TASK TO COMPLETE: Copy out exactly the lines below that run from the one holding "At what coordinates should I click to accomplish: Choose" to the one holding "Open the number", keeping both of those lines and no others.
##### EXTRACTED INFORMATION
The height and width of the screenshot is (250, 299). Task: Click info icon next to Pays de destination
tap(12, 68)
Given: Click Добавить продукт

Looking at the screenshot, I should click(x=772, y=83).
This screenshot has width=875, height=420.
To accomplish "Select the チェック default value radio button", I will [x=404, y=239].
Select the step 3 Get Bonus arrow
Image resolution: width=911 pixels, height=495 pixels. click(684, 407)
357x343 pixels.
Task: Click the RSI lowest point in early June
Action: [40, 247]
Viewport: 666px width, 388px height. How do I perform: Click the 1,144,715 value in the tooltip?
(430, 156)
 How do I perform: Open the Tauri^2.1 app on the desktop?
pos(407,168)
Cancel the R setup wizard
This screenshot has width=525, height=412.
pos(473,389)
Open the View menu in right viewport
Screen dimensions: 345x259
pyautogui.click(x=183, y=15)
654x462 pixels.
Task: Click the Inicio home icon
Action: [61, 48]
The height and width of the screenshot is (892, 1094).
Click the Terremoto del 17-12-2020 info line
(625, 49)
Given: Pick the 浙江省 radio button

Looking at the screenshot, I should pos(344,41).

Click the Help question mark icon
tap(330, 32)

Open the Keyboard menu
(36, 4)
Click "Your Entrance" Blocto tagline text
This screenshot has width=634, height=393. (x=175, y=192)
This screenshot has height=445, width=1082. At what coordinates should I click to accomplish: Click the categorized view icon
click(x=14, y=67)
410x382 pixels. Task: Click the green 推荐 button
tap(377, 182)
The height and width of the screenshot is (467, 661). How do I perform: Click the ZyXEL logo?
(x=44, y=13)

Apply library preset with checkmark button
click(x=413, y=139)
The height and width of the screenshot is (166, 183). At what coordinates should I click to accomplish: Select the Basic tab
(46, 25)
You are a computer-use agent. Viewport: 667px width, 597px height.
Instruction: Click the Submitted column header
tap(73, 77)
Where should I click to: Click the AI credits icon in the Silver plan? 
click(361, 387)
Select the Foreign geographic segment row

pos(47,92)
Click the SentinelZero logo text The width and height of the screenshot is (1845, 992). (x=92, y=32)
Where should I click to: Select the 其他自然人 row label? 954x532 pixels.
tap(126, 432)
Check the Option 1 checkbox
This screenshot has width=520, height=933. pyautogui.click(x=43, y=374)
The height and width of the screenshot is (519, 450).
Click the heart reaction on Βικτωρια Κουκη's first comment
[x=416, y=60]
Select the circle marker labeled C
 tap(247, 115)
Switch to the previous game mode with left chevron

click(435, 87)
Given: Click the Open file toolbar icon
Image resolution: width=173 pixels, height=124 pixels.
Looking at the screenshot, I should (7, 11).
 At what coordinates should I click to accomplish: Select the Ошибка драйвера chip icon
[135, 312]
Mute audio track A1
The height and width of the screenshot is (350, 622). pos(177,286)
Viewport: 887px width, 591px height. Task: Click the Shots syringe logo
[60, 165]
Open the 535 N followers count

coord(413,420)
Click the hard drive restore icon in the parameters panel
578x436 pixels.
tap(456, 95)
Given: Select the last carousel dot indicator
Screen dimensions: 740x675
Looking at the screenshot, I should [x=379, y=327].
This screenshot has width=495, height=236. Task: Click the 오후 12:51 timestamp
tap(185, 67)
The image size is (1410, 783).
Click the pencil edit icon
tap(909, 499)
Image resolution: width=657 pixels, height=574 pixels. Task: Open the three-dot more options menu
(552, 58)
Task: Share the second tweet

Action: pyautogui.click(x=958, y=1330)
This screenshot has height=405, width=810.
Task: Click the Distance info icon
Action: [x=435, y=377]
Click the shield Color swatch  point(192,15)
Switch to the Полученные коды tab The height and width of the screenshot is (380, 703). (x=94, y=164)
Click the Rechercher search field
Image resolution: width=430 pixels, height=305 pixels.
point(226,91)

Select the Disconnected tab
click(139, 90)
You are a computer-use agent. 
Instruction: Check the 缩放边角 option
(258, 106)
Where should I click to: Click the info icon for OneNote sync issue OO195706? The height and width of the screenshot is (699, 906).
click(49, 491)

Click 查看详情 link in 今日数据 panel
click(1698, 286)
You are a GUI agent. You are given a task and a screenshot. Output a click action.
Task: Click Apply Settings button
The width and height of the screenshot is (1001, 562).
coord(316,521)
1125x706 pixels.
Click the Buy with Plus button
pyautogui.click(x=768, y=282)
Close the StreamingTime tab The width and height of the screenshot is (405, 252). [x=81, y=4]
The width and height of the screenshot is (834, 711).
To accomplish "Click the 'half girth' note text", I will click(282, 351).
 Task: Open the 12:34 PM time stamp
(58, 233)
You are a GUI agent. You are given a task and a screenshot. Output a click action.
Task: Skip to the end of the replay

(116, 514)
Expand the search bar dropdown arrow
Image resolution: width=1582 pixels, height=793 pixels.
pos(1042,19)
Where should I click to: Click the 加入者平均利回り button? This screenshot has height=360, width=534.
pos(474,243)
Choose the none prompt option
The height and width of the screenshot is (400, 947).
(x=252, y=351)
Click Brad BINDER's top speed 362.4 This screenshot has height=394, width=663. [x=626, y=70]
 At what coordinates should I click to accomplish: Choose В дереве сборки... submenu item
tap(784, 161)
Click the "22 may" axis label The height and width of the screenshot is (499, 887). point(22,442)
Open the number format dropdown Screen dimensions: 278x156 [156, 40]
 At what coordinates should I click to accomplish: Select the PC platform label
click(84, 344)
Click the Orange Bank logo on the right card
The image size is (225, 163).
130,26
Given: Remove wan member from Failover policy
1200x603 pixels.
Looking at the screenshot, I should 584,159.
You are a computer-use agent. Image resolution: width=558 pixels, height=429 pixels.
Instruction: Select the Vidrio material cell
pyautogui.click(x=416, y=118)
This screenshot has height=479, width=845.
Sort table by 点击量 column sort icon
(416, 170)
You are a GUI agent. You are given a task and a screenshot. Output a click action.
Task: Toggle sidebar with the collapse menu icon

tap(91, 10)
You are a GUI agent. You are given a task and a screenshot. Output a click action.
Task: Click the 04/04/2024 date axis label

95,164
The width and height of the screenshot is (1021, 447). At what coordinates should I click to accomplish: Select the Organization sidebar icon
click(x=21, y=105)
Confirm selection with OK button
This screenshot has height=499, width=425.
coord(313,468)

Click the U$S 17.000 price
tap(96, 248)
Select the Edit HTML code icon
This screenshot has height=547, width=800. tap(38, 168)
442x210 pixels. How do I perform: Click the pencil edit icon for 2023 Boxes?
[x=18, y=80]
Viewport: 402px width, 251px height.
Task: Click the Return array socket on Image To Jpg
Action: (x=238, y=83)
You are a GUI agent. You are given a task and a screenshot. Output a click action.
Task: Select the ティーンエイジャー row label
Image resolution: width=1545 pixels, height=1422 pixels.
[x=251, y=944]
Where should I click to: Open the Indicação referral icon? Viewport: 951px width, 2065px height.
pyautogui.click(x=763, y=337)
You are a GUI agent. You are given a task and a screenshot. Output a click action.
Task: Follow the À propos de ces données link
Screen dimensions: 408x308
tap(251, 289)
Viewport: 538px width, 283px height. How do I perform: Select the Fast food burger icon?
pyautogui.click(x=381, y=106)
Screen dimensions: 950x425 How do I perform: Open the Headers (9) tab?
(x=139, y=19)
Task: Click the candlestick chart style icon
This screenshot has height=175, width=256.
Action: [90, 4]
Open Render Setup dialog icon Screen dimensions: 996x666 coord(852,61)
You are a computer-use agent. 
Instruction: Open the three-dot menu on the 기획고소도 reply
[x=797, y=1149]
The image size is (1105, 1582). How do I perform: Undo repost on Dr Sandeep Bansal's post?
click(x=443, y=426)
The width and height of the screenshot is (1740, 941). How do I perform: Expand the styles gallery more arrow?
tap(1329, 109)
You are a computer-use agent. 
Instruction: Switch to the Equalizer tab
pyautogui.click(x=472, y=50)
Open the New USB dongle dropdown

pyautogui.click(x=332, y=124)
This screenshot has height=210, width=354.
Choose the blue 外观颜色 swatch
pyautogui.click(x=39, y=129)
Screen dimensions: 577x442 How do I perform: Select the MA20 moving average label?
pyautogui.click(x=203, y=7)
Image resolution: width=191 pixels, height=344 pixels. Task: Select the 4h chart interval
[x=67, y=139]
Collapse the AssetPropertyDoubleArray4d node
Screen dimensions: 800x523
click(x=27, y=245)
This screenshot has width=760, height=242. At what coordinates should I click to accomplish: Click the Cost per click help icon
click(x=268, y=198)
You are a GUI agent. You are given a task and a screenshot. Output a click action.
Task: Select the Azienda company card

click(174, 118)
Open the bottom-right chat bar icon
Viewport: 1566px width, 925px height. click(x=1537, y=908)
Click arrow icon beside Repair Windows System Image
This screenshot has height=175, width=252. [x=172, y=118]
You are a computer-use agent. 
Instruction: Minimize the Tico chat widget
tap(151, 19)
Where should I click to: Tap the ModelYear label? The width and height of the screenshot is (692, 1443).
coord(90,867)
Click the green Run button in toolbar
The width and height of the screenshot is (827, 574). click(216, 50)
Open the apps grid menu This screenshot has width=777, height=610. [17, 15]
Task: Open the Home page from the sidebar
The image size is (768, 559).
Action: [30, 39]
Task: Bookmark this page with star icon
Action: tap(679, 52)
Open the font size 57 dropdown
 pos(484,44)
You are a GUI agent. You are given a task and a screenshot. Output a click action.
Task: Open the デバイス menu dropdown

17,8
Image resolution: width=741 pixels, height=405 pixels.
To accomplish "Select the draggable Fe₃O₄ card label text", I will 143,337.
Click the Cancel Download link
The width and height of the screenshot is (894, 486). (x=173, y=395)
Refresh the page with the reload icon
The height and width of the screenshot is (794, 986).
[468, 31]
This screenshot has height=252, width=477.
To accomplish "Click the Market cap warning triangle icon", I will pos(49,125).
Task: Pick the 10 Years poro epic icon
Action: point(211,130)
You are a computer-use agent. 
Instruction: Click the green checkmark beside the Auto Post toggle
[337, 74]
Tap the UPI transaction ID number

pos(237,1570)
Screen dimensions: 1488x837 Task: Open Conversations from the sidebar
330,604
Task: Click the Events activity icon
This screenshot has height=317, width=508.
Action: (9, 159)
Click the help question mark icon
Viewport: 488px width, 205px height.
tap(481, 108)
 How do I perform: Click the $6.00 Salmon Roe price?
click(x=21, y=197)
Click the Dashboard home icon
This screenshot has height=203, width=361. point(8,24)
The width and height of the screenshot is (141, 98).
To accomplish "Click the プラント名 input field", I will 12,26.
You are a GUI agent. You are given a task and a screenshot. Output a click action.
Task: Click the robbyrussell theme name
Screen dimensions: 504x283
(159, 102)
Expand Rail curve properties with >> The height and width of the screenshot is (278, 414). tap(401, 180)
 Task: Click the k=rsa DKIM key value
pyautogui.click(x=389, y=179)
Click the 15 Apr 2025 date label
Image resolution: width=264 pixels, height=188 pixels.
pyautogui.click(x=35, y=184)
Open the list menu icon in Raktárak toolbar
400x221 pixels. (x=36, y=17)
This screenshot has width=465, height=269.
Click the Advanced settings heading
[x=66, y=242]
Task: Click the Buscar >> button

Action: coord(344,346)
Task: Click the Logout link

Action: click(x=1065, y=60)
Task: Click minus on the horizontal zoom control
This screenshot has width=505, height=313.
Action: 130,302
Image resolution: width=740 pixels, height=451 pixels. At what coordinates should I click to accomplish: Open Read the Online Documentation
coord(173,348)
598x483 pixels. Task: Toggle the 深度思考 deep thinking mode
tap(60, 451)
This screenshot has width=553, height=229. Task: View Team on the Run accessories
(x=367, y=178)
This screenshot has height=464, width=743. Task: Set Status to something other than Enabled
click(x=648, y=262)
##########
SOLUTION BELOW:
 At what coordinates should I click to accomplish: Choose В дереве сборки... submenu item
tap(784, 161)
Click the "22 may" axis label The height and width of the screenshot is (499, 887). point(22,442)
Open the number format dropdown Screen dimensions: 278x156 [156, 40]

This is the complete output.